Source passage ▸
==*==

February 12th is a date permanently etched in my brain and should be on the collective memory of North America. On this date, nearly one month ago, eighth grader Lawrence King was shot in the head by fellow fourteen year old student Brandon David McInerney in the middle of a class lab. King, an incredibly courageous openly queer fifteen year old, had asked McInerney to be his valentine. He was murdered for being queer and it is a story that the media in America had nearly ignored until Ellen Degeneres gave her sombre monologue on the incident on her show just over a week ago.
Degeneres told her audience that being gay does not make you a second class citizen, that neither King nor herself were second class citizens. And, barely able to control her emotions, she warned of a culture that sends the message if you’re gay you’ll be murdered.
Queer sites, advocacy groups and activists have reported and commented on this story, filling in for a complacent and heteronormative corporate news media that is more interested in the latest Britney Spears meltdown than issues of identity, diversity, and gun culture.

==*==

Information supplied ▸
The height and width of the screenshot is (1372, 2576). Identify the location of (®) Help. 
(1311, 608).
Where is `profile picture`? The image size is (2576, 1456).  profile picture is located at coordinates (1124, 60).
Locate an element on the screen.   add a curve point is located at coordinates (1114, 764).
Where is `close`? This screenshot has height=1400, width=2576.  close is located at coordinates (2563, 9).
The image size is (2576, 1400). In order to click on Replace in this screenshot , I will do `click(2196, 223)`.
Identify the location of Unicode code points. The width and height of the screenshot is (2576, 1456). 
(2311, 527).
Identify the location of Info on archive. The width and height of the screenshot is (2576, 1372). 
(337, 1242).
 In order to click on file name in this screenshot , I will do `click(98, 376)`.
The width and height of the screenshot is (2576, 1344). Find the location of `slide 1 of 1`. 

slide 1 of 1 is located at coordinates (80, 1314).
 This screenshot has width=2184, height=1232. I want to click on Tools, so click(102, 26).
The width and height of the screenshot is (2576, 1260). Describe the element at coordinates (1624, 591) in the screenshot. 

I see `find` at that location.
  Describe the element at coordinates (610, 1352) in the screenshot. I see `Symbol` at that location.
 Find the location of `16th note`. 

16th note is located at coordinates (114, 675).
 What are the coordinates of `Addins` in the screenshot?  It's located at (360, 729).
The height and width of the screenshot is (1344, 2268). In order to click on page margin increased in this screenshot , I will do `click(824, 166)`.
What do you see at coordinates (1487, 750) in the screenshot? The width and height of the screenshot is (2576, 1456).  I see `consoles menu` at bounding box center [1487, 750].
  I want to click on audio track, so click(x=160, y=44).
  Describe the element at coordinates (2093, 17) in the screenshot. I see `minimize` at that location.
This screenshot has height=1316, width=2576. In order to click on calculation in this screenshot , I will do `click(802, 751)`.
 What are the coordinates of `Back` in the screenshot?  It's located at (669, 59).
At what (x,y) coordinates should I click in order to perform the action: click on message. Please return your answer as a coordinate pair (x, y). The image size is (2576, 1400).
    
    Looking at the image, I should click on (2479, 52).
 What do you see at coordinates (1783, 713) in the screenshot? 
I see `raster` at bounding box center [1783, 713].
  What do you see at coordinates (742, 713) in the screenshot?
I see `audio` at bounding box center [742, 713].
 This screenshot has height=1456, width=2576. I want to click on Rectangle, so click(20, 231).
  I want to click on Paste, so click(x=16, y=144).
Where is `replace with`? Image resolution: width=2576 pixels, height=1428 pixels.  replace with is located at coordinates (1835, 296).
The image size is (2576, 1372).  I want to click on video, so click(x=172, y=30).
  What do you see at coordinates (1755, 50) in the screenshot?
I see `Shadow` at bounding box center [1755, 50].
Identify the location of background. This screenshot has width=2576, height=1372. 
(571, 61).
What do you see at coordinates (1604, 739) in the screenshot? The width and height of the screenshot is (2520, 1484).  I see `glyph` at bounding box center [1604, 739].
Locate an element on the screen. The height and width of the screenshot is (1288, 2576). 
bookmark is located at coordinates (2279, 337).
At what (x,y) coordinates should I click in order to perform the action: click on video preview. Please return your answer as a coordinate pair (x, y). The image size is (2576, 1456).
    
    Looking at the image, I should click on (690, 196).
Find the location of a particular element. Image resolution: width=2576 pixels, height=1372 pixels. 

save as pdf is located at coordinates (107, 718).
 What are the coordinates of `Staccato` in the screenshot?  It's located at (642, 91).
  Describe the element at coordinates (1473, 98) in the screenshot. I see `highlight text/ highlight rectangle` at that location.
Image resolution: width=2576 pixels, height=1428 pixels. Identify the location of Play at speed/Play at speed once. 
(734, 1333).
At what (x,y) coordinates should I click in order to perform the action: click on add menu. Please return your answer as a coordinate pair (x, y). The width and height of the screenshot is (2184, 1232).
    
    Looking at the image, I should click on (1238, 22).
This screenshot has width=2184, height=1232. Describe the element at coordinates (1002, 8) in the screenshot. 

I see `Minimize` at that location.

==*==

Prompt ▸ In the passage about Lawrence King, who gave a sombre monologue about the shooting on her show? Please answer in a few words.

Problem solution ▸ Ellen Degeneres.